Simply put: We made our alpha release with few bugs, and acceptable performance metrics. Our unit tests covered 100% of the code. The product even looked good.

Sure, the passion and eagerness of my team key, but I also attribute Node.js for part of the success.
Code written in Node is considerably simpler than client-side JavaScript, and with easily written unit tests, we often refactor initial code to more straight-forward solutions.

Keep in mind:

  • Variables in a node module are not global, so data abstraction is a given.††To make a variable or function available to other modules, you have to explicitely export it or assign it to the globals variable.
  • The NPM module framework is pretty good; better than any other dynamic language I've used. It means you don't have to have stupid kludges like rvm.
  • Each module follows the singleton pattern and maintain its own internal state in a module-level scope.††See my essay for details on this feature.
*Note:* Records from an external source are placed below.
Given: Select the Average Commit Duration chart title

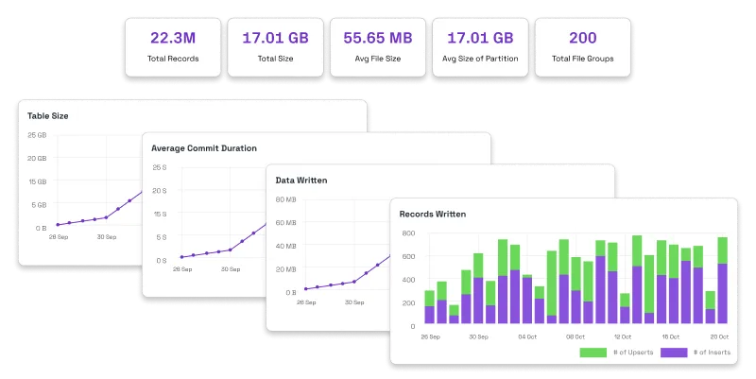Looking at the screenshot, I should click(x=204, y=148).
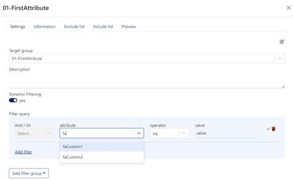Collapse the attribute dropdown chevron
This screenshot has height=180, width=293.
click(139, 133)
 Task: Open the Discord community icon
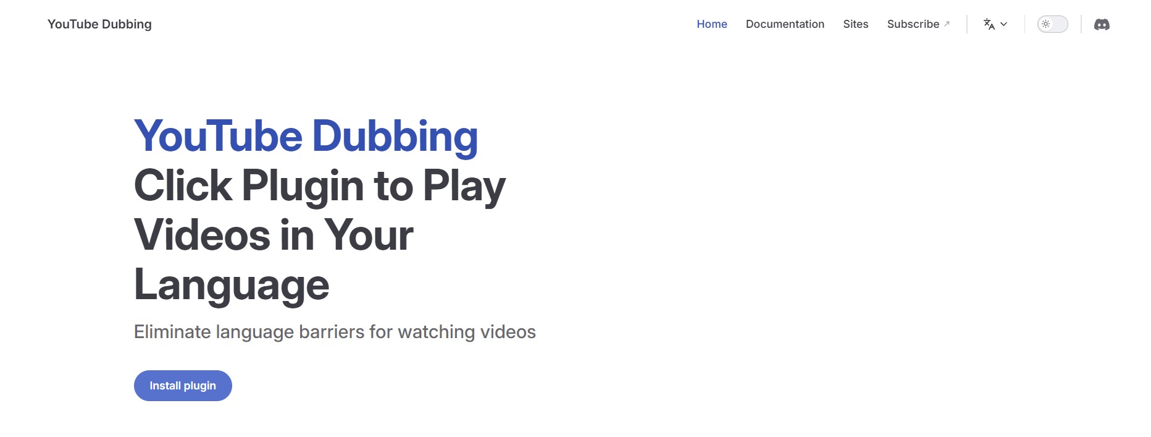tap(1102, 24)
We had our share of gotchas, especially since asynchronous coding requires a new brain. However, we easily identified these sorts of *race conditions* and soon, enlightenment arrived, and we ate callbacks for our lunch and drank event emitters for our tea.

The Cloud and Node

Node fits well in a world of the cloud, that is, an architecture built from micro-server instances:

  • Each instance has a small, dedicated purpose
  • Each instance holds no state
  • Loosely coupled through either REST interfaces or Redis queues

Sure, Python, Ruby and other dynamic languages work well in the cloud with this architecture, however, Node fit well in this world.

Final Thoughts

The project was great fun, and I fell in love with JavaScript and Node, and found it to be a great prototyping system. Would I build an enterprise solution in Node.js? Hrm, I highly doubt it.

First, I sorely miss types.
Also 100% code coverage doesn't mean as much as it does with a Java project. You really need 300% to cover enough negative tests of passing in arrays, strings and objects.

Second, a single Node.js app isn't that performant‡Have we decided on a spelling for this new word? and a cloud-based architecture even more-so. While the resulting code isn't that fast with huge loads, I found my Node.js project to be fast to code, easy to maintain, and coherent to organize code functionality and structure (given Node's module system).

Now, the dynamic client-side part of the project… well, that is a whole other story that I should tell someday.